Thinking about the future of news, with or without newspapers

Darn… Cyber scholar and new media thinker Clay Shirky was almost in town today and I missed him… When someone who was there posts a report, I’ll link to it here. Until then, I’ll let this ramble from link to link.

As promised follow these links: Beth Macy and Carole Tarrant both shared their accounts of Shirky’s visit to The Roanoke Times, the “almost in town” I referred to above. I wish I’d been able to make it, but I was off at the doctor’s office learning how to avoid having a stroke — not entirely unrelated to this business of keeping up with a dozen new Web technologies at once.

Meanwhile, even a near-miss is a good enough excuse to post this link to a speech by “Digital First” newspaper publisher John Paton, who mentions Shirky in a recent speech gently titled “Old Dogs New Tricks and Crappy Newspaper Executives.”

Paton doesn’t actually link his Web post to the article by Shirky that he mentions — not that anyone reading his speech couldn’t slap the title into Google and be there in an instant: Newspapers and Thinking the Unthinkable.

I can’t help but think Paton is right about community knowledge and identification with local news, and I love his idea about the newsroom as public coffee shop… but I wonder about the extent to which the audience has to have the news habit in the first place.

Torrington, Conn., is home of his open-newsroom-coffeeshop experiment and, coincidentally, I’ve spent some time there back before the Web was spun. Back then, the two papers (Torrington Register and Winsted Citizen), apparently now merged at http://www.registercitizen.com, probably benefitted from the disappearance of The Hartford Times (RIP c. 1976) and the decline of The Hartford Courant under Tribune co. ownership since 2000. When it had The Hartford Times as well as these smaller papers to compete with, the Courant had strong bureaus in both Torrington and Winsted and stringers in all the smaller towns surrounding both cities. (I was a bureau reporter, later bureau chief, in two comparable bureaus on the other side of the state.)

For my students and colleagues in southwest Virginia: Imagine a city of 20,000 to 40,000, about the size of Radford, with FOUR competing daily papers, three of them with full-time resident reporters, plus a strong local news radio station!

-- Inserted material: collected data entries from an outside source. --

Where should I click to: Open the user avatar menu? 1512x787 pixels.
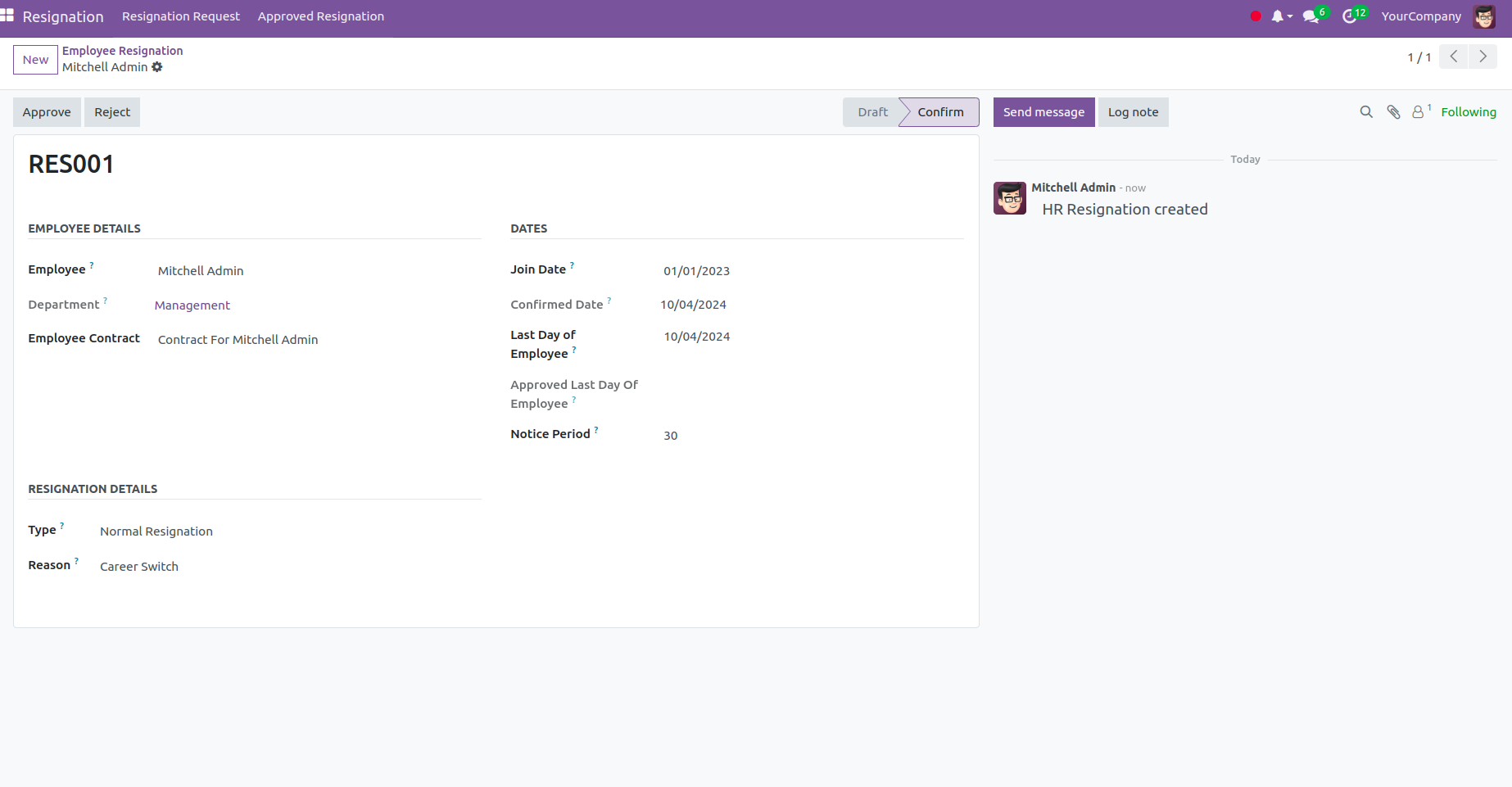[1483, 16]
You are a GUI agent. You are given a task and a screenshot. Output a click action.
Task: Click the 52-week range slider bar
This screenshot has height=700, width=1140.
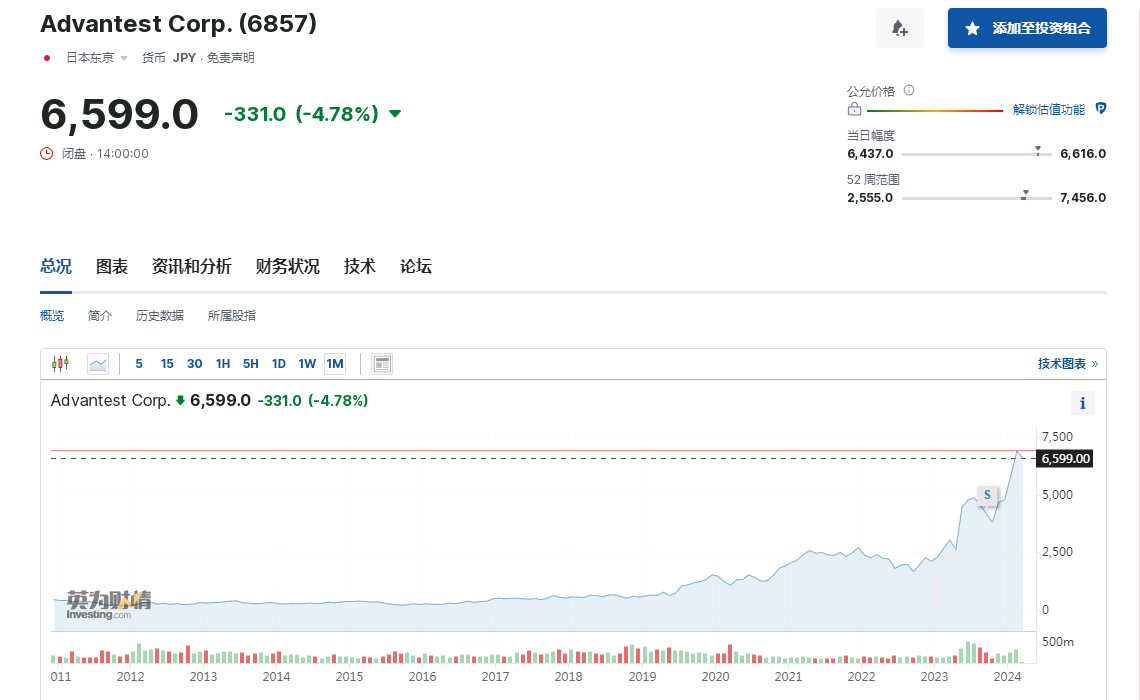[976, 198]
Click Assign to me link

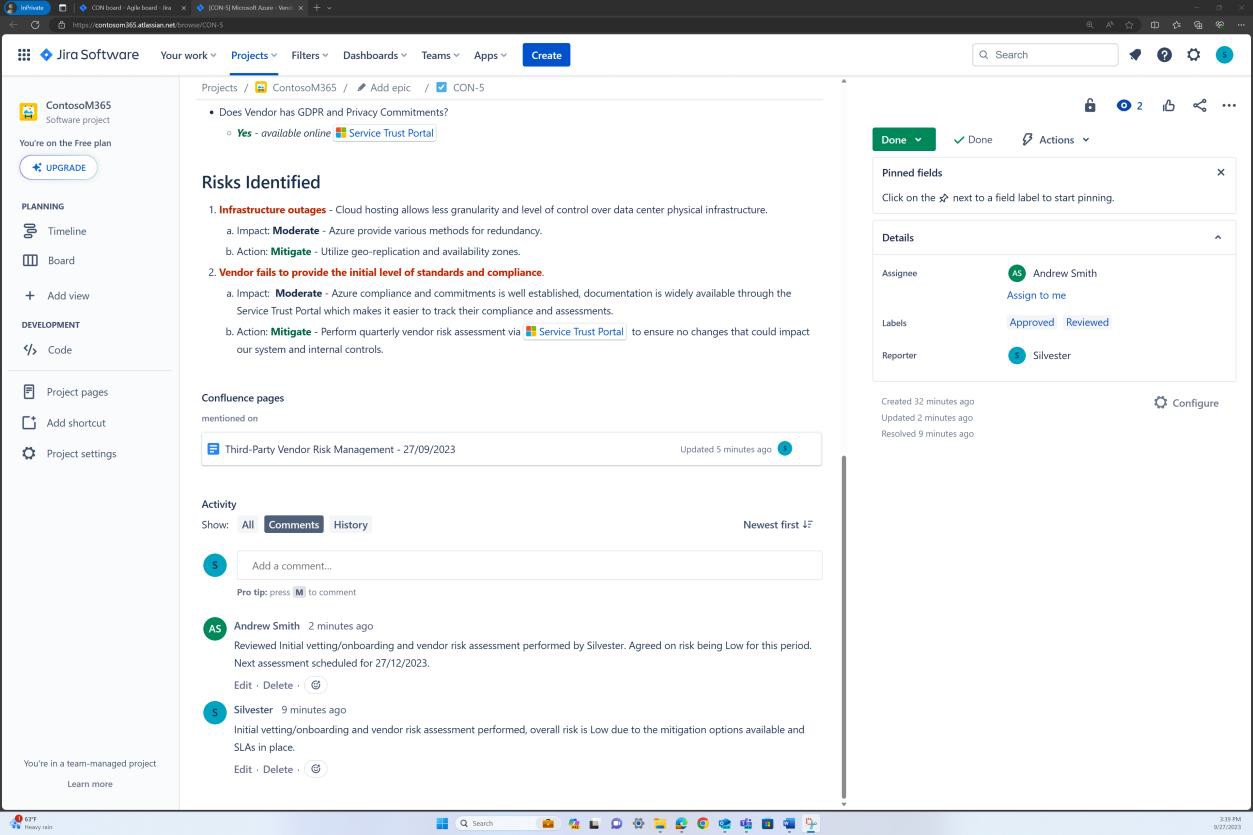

Some people still living in Torrington or Willimantic, where I was a reporter, grew up with that kind of news-consumer-culture. Add a strong League-of-Women-Voters and New England Town Meeting civic culture, and whether it’s “digital first” or “print-only,” a news organization has something to tap into. (That “print-only” link goes to a recent Nieman Reports article about The Boston Courant, a small weekly that is no relation to the Hartford institution.)

How do you “grow” a civic-minded news culture or revive one that has been dormant? Before the end of the semester, I hope to get students thinking and talking about that — and this page’s links should help.

Here are a few more links for good measure: “The Washington Post — a Newspaper, and a Legacy, Reordered,” a New York Times piece from last week, and a Times letter to the editor by Rachel Davis Mersey, author of Can Journalism Be Saved? She apparently is almost a former classmate of mine. (I was pointed to her letter by Philip Meyer, who admits to having both of us as students, and who has just added an autobiography to his list of publications, and a Twitter feed. )

Finally, it dawned on me that I’ve written blog posts about these issues off and on over the years, so I’ve started my own “Old News” aggregation page — on the menu at the top of this blog.

mild-mannered reporter who found computers & the Web in grad school in the 1980s (Wesleyan) and '90s (UNC); taught journalism, media studies, Web production; retired to write, make music, photograph sunsets & walks in the woods.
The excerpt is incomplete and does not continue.